Collected data entries
******
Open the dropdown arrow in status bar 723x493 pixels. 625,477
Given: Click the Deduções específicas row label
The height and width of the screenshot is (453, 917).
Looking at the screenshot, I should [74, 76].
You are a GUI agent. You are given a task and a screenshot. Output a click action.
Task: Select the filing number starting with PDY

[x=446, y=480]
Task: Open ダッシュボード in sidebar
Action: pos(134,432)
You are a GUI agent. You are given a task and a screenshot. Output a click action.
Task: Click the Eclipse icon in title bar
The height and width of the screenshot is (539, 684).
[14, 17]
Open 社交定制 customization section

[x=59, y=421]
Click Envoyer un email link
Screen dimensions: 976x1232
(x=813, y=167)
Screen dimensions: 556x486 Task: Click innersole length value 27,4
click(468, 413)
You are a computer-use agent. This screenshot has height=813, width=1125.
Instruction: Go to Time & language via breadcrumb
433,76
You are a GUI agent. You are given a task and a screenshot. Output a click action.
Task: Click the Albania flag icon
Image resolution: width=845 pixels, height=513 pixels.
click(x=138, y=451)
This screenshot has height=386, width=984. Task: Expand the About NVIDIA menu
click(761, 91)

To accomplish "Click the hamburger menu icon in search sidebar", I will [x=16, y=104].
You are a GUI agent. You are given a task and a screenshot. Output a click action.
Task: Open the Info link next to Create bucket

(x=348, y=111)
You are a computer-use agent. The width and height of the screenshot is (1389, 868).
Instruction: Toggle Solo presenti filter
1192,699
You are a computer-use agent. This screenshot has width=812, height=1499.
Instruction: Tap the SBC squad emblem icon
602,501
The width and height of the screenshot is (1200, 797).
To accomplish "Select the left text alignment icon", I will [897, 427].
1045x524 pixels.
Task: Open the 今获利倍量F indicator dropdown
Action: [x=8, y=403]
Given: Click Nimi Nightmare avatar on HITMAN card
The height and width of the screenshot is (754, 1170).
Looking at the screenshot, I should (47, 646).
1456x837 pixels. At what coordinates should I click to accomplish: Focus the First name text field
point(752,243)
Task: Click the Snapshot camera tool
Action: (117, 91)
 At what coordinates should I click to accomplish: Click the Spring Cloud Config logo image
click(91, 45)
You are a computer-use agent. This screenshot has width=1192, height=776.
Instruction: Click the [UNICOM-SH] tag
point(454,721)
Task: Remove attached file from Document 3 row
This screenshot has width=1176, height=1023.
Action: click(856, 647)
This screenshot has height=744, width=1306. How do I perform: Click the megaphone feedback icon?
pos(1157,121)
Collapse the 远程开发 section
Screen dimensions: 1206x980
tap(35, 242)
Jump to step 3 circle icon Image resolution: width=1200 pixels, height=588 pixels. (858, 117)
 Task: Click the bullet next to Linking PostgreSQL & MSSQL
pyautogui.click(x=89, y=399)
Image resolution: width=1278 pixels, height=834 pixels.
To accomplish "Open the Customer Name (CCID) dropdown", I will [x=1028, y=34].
******
### ABOUT THIS EXERCISE
Your response should be the lines above from the first to the one containing "The width and height of the screenshot is (1200, 797).", inclusive, each given exactly.

### YOUR RESPONSE
Open the dropdown arrow in status bar 723x493 pixels. 625,477
Given: Click the Deduções específicas row label
The height and width of the screenshot is (453, 917).
Looking at the screenshot, I should [74, 76].
You are a GUI agent. You are given a task and a screenshot. Output a click action.
Task: Select the filing number starting with PDY

[x=446, y=480]
Task: Open ダッシュボード in sidebar
Action: pos(134,432)
You are a GUI agent. You are given a task and a screenshot. Output a click action.
Task: Click the Eclipse icon in title bar
The height and width of the screenshot is (539, 684).
[14, 17]
Open 社交定制 customization section

[x=59, y=421]
Click Envoyer un email link
Screen dimensions: 976x1232
(x=813, y=167)
Screen dimensions: 556x486 Task: Click innersole length value 27,4
click(468, 413)
You are a computer-use agent. This screenshot has height=813, width=1125.
Instruction: Go to Time & language via breadcrumb
433,76
You are a GUI agent. You are given a task and a screenshot. Output a click action.
Task: Click the Albania flag icon
Image resolution: width=845 pixels, height=513 pixels.
click(x=138, y=451)
This screenshot has height=386, width=984. Task: Expand the About NVIDIA menu
click(761, 91)

To accomplish "Click the hamburger menu icon in search sidebar", I will [x=16, y=104].
You are a GUI agent. You are given a task and a screenshot. Output a click action.
Task: Open the Info link next to Create bucket

(x=348, y=111)
You are a computer-use agent. The width and height of the screenshot is (1389, 868).
Instruction: Toggle Solo presenti filter
1192,699
You are a computer-use agent. This screenshot has width=812, height=1499.
Instruction: Tap the SBC squad emblem icon
602,501
The width and height of the screenshot is (1200, 797).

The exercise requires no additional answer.